3. Tariffs Are Still the Wild Card
BMO's Lyngan: “Muted realized inflation data has defied tariff-related inflation fears," with the Bloomberg index of inflation surprises falling to the least since 2020, but “[w]hile core inflation has trended surprisingly lower through the early stages of the trade war, there
— #Neil Sethi (#@neilksethi)
5:50 PM • Jun 17, 2025
Tariffs haven’t spiked inflation, yet. But that lag effect is what traders are wary of. Meanwhile, Trump’s calls for looser policy and trade spats with Iran and China keep pressure on the Fed.
Any hawkish nod to tariff risks could push rate cut hopes back. Think higher-for-longer vibes. Gold, crude, and USD/JPY traders should stay on their toes.
4. Soft Landing Still Intact For Now

Jobs are slowing, but not crashing.

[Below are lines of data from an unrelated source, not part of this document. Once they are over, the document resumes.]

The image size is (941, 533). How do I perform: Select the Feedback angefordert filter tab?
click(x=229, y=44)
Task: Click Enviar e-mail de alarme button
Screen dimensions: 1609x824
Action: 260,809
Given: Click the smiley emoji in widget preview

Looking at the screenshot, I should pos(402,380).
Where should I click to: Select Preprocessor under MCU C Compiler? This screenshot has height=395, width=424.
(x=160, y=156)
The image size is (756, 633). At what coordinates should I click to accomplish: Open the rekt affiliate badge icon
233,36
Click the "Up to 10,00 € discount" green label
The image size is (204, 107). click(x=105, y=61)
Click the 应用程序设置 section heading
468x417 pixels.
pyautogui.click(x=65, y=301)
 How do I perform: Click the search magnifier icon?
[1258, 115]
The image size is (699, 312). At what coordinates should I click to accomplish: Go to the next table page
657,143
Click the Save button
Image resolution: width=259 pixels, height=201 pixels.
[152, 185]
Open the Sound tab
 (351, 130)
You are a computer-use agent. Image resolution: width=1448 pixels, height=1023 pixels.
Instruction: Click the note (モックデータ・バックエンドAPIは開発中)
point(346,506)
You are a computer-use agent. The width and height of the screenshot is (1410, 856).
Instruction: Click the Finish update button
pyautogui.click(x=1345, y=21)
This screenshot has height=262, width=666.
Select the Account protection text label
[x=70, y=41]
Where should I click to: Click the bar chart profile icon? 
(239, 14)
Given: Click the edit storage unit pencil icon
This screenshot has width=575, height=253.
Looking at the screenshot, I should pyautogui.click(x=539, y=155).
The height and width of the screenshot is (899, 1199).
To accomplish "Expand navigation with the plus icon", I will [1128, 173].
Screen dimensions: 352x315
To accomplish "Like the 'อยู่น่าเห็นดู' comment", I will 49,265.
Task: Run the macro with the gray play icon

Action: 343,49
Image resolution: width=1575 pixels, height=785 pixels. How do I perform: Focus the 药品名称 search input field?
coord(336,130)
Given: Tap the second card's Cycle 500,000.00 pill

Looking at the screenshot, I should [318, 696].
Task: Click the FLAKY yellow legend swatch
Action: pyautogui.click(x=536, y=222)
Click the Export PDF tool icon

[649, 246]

Inflation’s tame, but not falling off a cliff. Former Dallas Fed chief Kaplan nailed it: without tariffs, the Fed would probably be easing already.
The Fed’s staying patient, but if data turns south, the September cut odds shoot up. Right now, it’s a slow drift, not a dive.
5. Macro Projections: Minor Tweaks, Major Implications

Expect tweaks: inflation up to 3%, GDP trimmed to 1.5%, and unemployment nudged to 4.5%. Not massive, but enough to send a message.
Markets will read between the lines. A subtle downgrade across the board reinforces the “we’re watching closely” message without sounding alarms.
source: federalreserve.org, fredblog
Here’s the Takeaway:
This meeting isn’t about what the Fed does, it’s about what they signal. A hawkish hold with fewer cuts in the dot plot? USD rallies. A surprise dovish shift? Risk assets take flight.
The move may not be in the statement, but in the mood. Read the room, not just the release.
Stay cautious as always and sharp. And don’t trade Powell’s words, trade the reaction.